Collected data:
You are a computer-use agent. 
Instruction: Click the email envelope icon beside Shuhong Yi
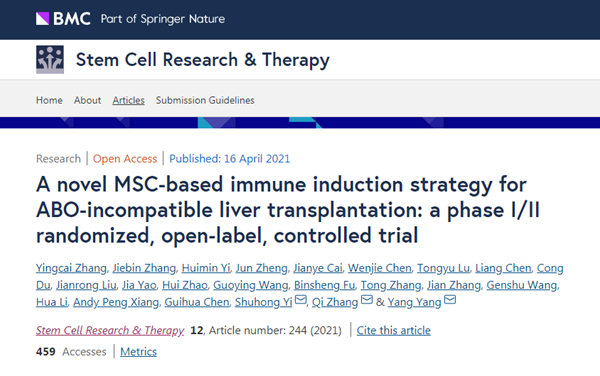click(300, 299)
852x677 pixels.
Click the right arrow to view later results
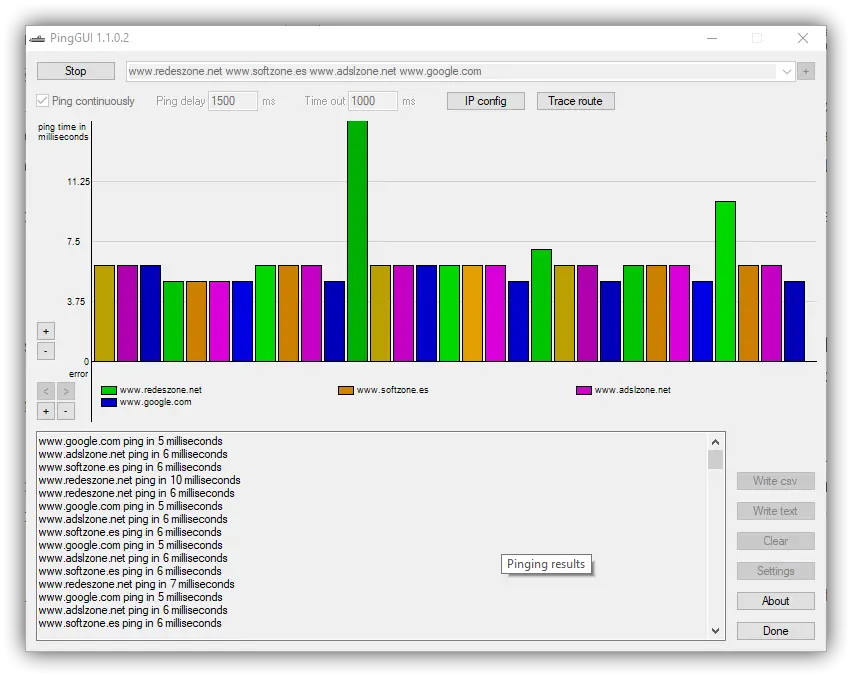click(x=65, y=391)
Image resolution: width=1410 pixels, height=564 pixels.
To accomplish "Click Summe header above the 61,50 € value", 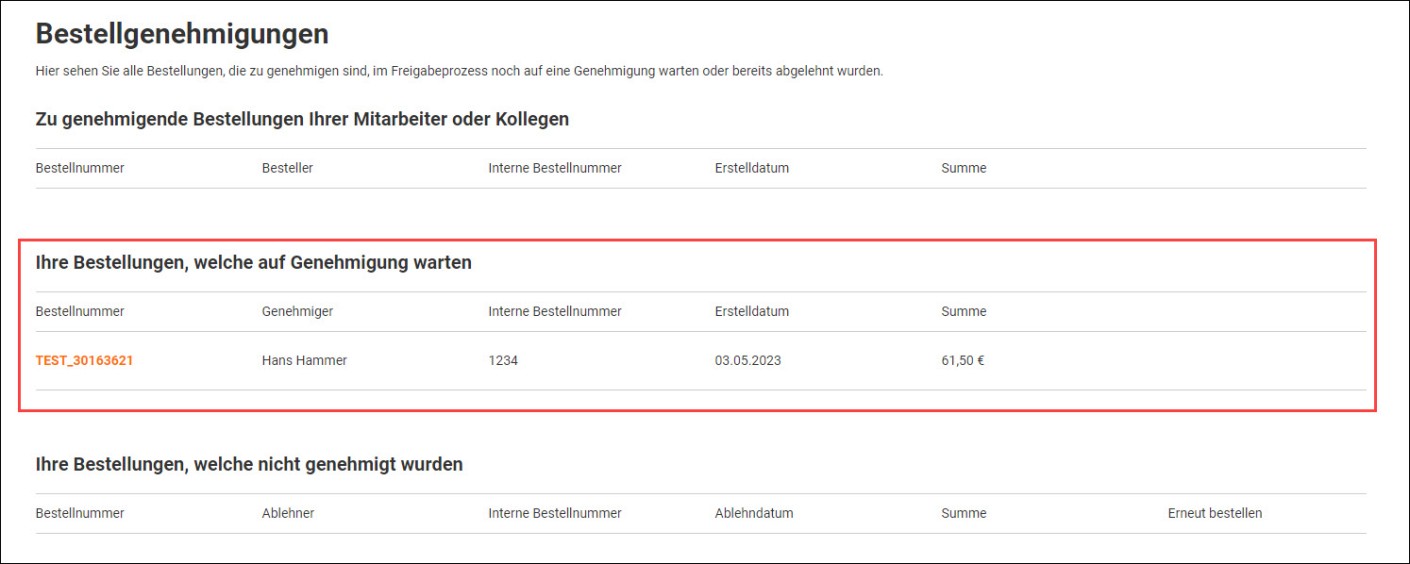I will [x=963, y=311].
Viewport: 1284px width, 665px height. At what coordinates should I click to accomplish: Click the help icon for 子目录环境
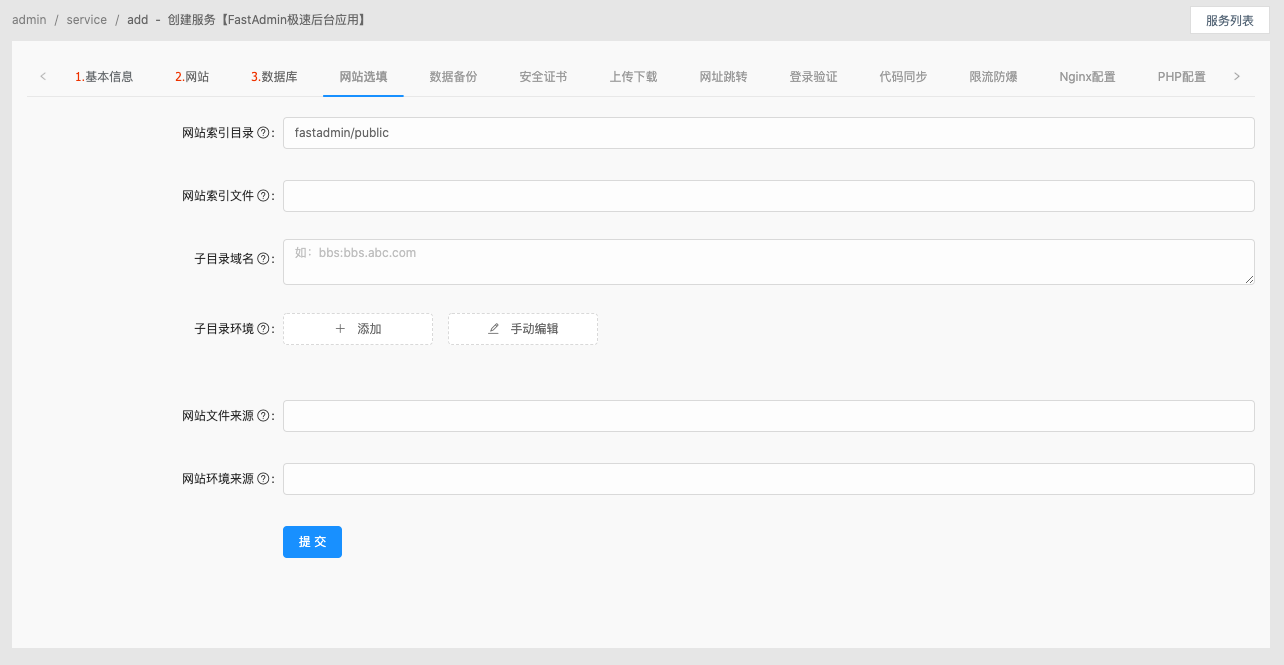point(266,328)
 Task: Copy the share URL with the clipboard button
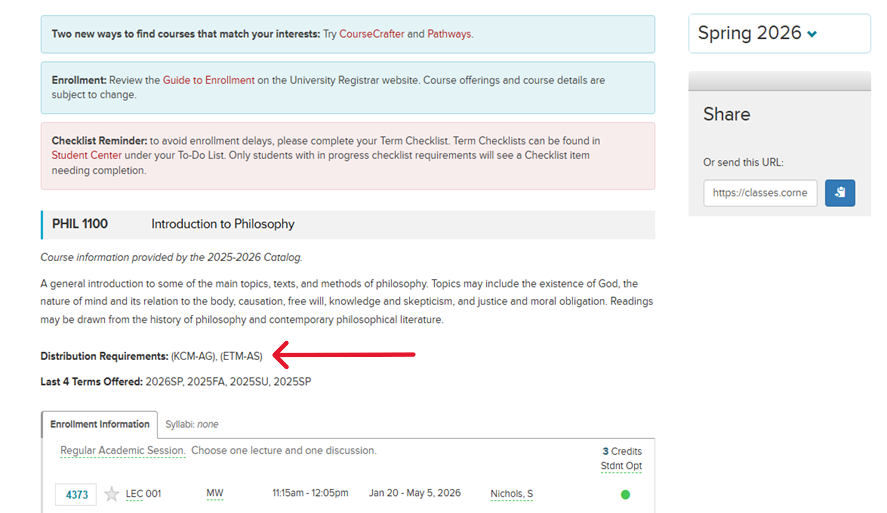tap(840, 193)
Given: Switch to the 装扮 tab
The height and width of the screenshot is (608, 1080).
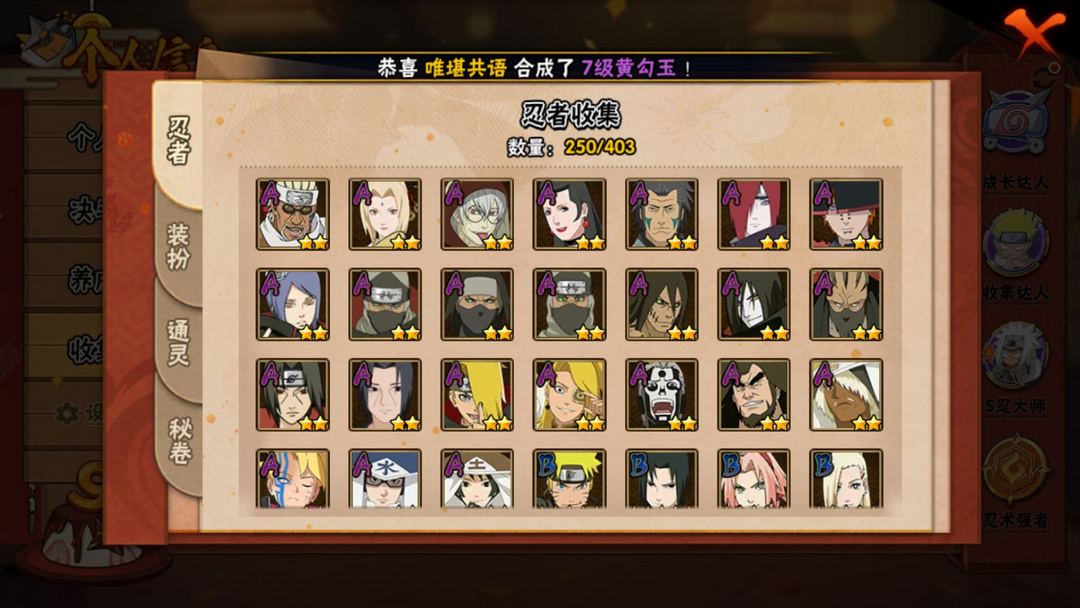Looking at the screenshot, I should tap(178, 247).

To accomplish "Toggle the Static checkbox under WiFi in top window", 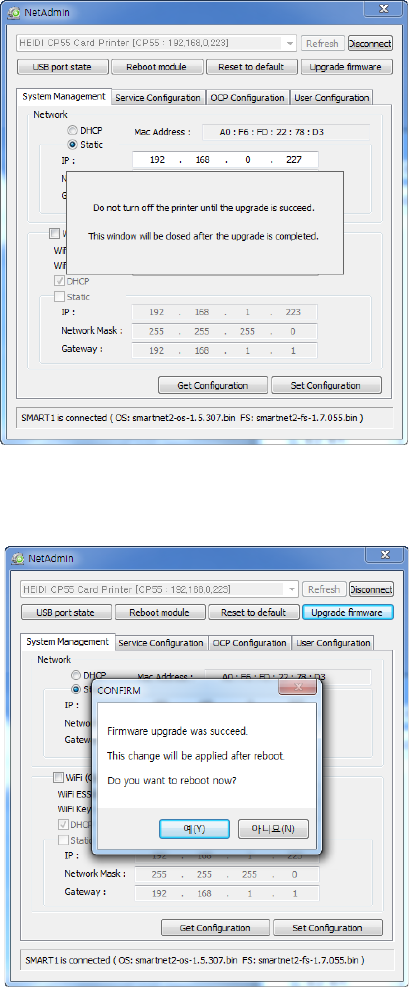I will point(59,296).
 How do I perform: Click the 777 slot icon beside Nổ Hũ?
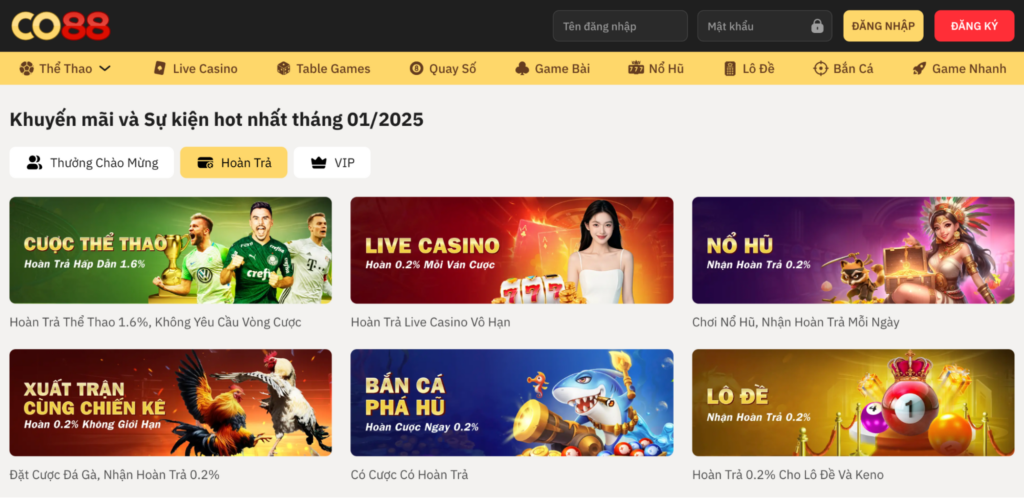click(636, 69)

Task to complete » Find the word "pixels" in the entries above and gather every line that holds it.

Reply to the exercise »
852x677 pixels.
Image resolution: width=1410 pixels, height=564 pixels.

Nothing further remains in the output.